Hereafter Esther becomes completely fixated with the wound, hampering its healing by picking at it, before finding a sense of grace and relief by reopening it at work with a sharp piece of metal. Esther hides from her co-workers when she does this in the office, making the act private and illicit thanks to the element of risk involved. She could quite easily be discovered. But In My Skin isn’t especially interested in thrills. It’s a more complex study of compulsion, one that is evidently about self-harm but as knotty and intricate as that subject demands. Especially as Esther’s compulsions evolve from cutting and picking, to eating her own flesh.

In My Skin (2002) - Backdrops — The Movie Database (TMDB)

The film’s opening titles feature a series of almost bland images of urban living in split screen, with a negative image appearing opposite an original. Sometimes these match-up, sometimes they don’t. So from the beginning there’s a sense of bifurcation and severing that is furthered, and of normality being disrupted. It reflects pertinently on the dichotomy of Esther, who presents outwardly as buoyant, successful, and happy at home with her boyfriend Vincent (Laurent Lucas), but whom we are also allowed access to at her most private, as she goes down this rabbit-hole of self-mutilation that has multiple readings. Shards inside shards.

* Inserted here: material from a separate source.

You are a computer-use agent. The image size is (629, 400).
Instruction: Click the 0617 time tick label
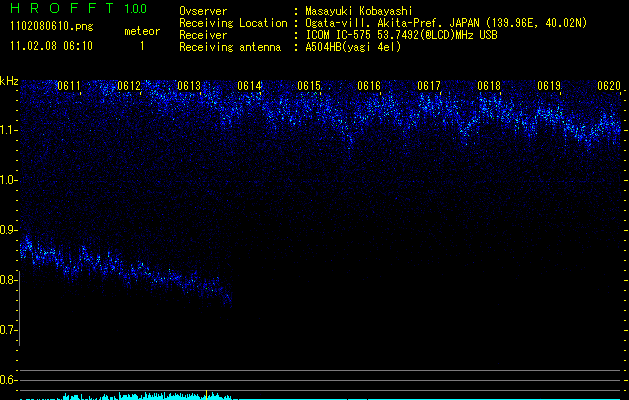(429, 86)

On one level the intense self-harm – and eventual self-consumption – depicted belies a malaise and desperation with the modern world; an attempt to regain some sense of feeling in an environment of slick, glossy dissatisfaction. That Esther works in advertising – selling distorted versions of the world – is surely no coincidence. On another Esther’s processes and ceremonies are deeply revelatory; she is discovering herself in a manner so radically disconnected from the world around her as to be impossibly precious. It chimes with the cool depiction of obsession and fetishism scrutinised by David Cronenberg in his adaptation of JG Ballard’s Crash. Unsurprisingly, In My Skin is often labelled ‘body horror’, but the moniker that more poetically fits de Van’s film is cinéma du corps – the cinema of the body.

Viewing the film this way it presents as much as an existential crisis as a mental health one. Each of us experiences the world from within the prison of our own bodies – vessels we can never truly see in their entirety. There’s great comfort in notions of civilisation and community. Being part of the group and having shared experiences and frames of reference. But on a personal level these are never fully complete. There is always, deep down, the suspicion that we are intrinsically alone within ourselves and that we are ultimately unknowable to others. In My Skin depicts a person so disconnected that she is unknown to herself, and charts an inward (re)discovery. 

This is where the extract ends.